The centerpiece panel Exploratory Detours stems from author, scholar and curator Sarah Lewis’ upcoming book The Rise: Creativity, the Gift of Failure, and the Search for Mastery, which explores an enduring enigma of the human experience: that so many iconic endeavors—from Nobel Prize-winning discoveries to entrepreneurial inventions and works in the arts—are not achievements, but conversions and corrections after failed attempts. With a group that includes Sundance founder Robert Redford, neuroscientist and musician Dr. Charles Limb, writer/director Jill Soloway (Six Feet Under, Afternoon Delight), and president of the Open Society Foundations Christopher Stone, she looks at the irreplaceable gifts that come from failure in creative endeavors.
Several other panels that day take up themes around the willingness to take risks and wrong turns, including The Beauty of Failure at New Frontier. That afternoon you’ll also find the Fail Safe Workshops, a series of one-hour master classes (the Rockettes teaching you how to high kick or the co-founder of Instagram teaching you how to take the worst picture ever) that require you to check your ego at the door and remember that everyone fails, everyday.
Cinema Café
There’s no better way to start the day than with free coffee, free pastries and free stimulating conversation. Every morning at 10am in the Filmmaker Lodge, Cinema Café presented by Chase Sapphire, provides casual conversations around the work in the program. Amongst the group passing through this year: Richard Ayoade, Joe Berlinger, Mark Duplass, Gareth Evans, Maggie Gyllenhaal, Rory Kennedy, William H. Macy, Leonard Maltin, Stanley Nelson, John Slattery, Anne Thompson and Adam Wingard.
Some highlights: Saturday morning we welcome a group of actors whose breakout performances in this year’s program will undoubtedly turn heads, The Trip to Italy involves frequent collaborators Steve Coogan, Rob Brydon and Michael Winterbottom, in conversation Tuesday morning (with an early start time 9:45am), and acclaimed director Lenny Abrahamson (Frank) and Pawel Pawlikowski (Ida) appear in conversation together Wednesday morning.
At the Lodge
The Filmmaker Lodge panels every afternoon explore the issues and ideas emerging from films. For example, Sunday afternoon we look at the passionate pursuit of international justice with Luis Moreno Ocampo, Prosecutor of the International Criminal Court and subject of Watchers of the Sky; and Human Rights Watch’s Anna Neistat and Ole Solvang, subjects of E-Team. Other panels explore how humans construct truth (and how those truths are mediated), the formal inventiveness of doc-fiction hybrids, the tension between tradition and modernity and the crazy number of films about familial relationships.

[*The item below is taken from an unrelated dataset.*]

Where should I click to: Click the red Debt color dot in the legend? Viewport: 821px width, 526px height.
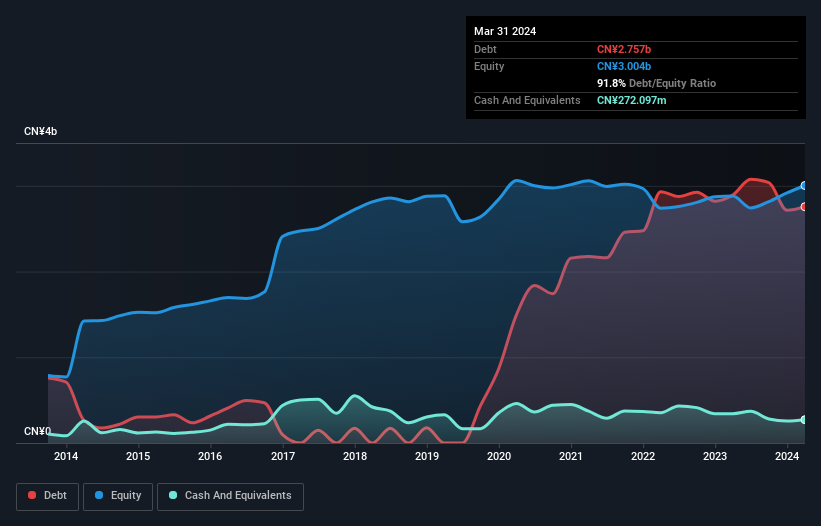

Our annual look at science-in-film with a group of scientists and filmmakers this year explores Cosmic Crossroads (Tuesday January 21st), the fascination we have with space. And on Wednesday we throw out the rules with This is Not a Panel, a show-and-tell in which we asked Michael Tully (Ping Pong Summer), Alex Ross Perry (Listen Up Philip), Jenny Slate (Obvious Child), and David Zellner (Kumiko, the Treasure Hunter) to bring three objects that fuel their creativity.
And of course, we close out the Festival with its best-kept secret panel, Film Church with John Cooper and Trevor Groth, with a recap of the 10 days and a coach full of surprise guests.
New Frontier
And we make a last stop at New Frontier for conversations about innovations in film, technology and art like artist/filmmaker Chris Milk (Sound and Vision, Arcade Fire) discussing interactive storytelling in The StoryWorld: Creating Interactive Experiences That Work, a look at measuring impact, and Aaron Koblin (Google) in conversation with Doug Aitken about The Source.